> ## Documentation Index
> Fetch the complete documentation index at: https://docs.blaxel.ai/llms.txt
> Use this file to discover all available pages before exploring further.

# Run AI SDK on Blaxel

> Deploy Vercel AI SDK agent projects to Blaxel with minimal code changes to get serverless hosting, agentic observability, and governance policies.

You can deploy your [AI SDK](https://sdk.vercel.ai/docs/introduction) projects to Blaxel with minimal code editing (and zero configuration), enabling you to use [Serverless Deployments](../Infrastructure/Global-Inference-Network), [Agentic Observability](../Observability/Overview), [Policies](../Model-Governance/Policies), and more.

## Get started with AI SDK on Blaxel

To get started with AI SDK on Blaxel:

* if you already have an AI SDK agent, adapt your code with [Blaxel SDK commands](../Agents/Develop-an-agent) to connect to [MCP servers](../Functions/Overview), [LLMs](../Models/Overview) and [other agents](../Agents/Overview).

Records supplied:
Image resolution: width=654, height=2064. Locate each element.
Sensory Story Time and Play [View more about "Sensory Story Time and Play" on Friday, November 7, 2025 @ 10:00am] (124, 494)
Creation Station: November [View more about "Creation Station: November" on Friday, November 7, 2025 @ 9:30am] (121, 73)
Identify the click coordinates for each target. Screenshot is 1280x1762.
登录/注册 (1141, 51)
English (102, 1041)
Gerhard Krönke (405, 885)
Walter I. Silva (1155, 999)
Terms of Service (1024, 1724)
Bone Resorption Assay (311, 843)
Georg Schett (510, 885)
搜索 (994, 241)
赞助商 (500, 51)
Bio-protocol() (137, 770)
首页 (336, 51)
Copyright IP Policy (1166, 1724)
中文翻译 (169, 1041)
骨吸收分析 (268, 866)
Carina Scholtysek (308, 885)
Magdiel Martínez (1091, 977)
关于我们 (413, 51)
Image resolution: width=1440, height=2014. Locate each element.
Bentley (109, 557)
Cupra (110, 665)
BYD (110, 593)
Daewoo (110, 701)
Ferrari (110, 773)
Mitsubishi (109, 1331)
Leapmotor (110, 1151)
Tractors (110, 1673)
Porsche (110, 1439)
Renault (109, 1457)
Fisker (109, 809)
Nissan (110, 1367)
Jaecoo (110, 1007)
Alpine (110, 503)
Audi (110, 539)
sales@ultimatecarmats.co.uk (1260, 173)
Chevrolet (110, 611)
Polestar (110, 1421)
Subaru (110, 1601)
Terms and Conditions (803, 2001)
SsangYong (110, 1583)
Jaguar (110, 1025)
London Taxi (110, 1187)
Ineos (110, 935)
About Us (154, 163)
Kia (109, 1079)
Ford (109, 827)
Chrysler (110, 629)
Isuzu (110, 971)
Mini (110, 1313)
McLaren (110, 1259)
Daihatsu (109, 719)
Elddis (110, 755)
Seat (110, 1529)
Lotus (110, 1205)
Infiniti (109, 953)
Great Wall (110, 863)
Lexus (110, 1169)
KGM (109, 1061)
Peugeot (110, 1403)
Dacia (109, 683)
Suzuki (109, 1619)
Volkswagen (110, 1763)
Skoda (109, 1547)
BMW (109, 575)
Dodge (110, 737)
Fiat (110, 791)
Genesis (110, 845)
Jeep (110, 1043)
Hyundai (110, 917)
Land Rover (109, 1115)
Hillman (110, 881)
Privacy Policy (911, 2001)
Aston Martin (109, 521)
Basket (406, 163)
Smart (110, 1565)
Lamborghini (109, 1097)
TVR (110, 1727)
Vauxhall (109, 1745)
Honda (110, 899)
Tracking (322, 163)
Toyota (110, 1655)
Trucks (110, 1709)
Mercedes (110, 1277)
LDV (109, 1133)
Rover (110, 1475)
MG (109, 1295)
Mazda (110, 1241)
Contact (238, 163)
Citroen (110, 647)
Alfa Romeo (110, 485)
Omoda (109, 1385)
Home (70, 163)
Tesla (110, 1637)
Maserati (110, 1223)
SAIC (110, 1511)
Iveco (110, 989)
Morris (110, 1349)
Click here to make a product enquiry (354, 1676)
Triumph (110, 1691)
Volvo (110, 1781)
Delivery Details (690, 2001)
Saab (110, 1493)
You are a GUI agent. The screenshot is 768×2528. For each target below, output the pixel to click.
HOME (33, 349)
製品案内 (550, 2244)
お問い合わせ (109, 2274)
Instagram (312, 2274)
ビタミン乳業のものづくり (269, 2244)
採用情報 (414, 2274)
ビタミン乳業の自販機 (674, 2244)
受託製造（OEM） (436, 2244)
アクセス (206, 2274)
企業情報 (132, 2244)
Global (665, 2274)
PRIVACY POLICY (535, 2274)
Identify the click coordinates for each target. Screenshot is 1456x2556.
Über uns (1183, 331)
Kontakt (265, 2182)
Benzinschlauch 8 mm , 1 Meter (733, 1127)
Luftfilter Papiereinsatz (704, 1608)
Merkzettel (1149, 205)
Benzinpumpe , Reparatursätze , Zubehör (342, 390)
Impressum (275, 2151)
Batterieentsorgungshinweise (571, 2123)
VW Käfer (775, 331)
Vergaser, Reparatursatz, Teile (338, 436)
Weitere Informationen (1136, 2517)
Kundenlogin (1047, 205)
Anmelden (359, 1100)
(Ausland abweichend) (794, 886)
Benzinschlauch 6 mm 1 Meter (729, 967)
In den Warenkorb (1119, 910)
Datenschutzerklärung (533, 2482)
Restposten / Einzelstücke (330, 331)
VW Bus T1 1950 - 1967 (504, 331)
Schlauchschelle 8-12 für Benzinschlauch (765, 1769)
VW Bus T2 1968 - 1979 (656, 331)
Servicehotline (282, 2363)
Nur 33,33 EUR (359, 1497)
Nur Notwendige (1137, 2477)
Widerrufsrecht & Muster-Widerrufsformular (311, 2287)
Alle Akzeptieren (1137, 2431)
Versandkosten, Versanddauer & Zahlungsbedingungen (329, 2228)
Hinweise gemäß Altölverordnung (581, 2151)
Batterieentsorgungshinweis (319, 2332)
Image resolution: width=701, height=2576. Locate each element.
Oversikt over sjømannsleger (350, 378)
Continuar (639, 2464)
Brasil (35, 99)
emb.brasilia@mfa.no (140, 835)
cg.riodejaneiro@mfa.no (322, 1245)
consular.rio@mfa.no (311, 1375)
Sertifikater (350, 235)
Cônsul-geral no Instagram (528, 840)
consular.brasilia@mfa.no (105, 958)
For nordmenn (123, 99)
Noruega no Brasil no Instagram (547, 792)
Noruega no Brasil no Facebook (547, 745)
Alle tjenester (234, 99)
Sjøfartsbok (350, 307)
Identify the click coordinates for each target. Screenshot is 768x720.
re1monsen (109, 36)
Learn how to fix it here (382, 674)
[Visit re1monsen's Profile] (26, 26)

What the task asks: Reproduce, word for word, everything in the page on running AI SDK on Blaxel from "## Get started" down to "and [other agents](../Agents/Overview).". The listing plays no part in what follows.

Reply to the task:
## Get started with AI SDK on Blaxel

To get started with AI SDK on Blaxel:

* if you already have an AI SDK agent, adapt your code with [Blaxel SDK commands](../Agents/Develop-an-agent) to connect to [MCP servers](../Functions/Overview), [LLMs](../Models/Overview) and [other agents](../Agents/Overview).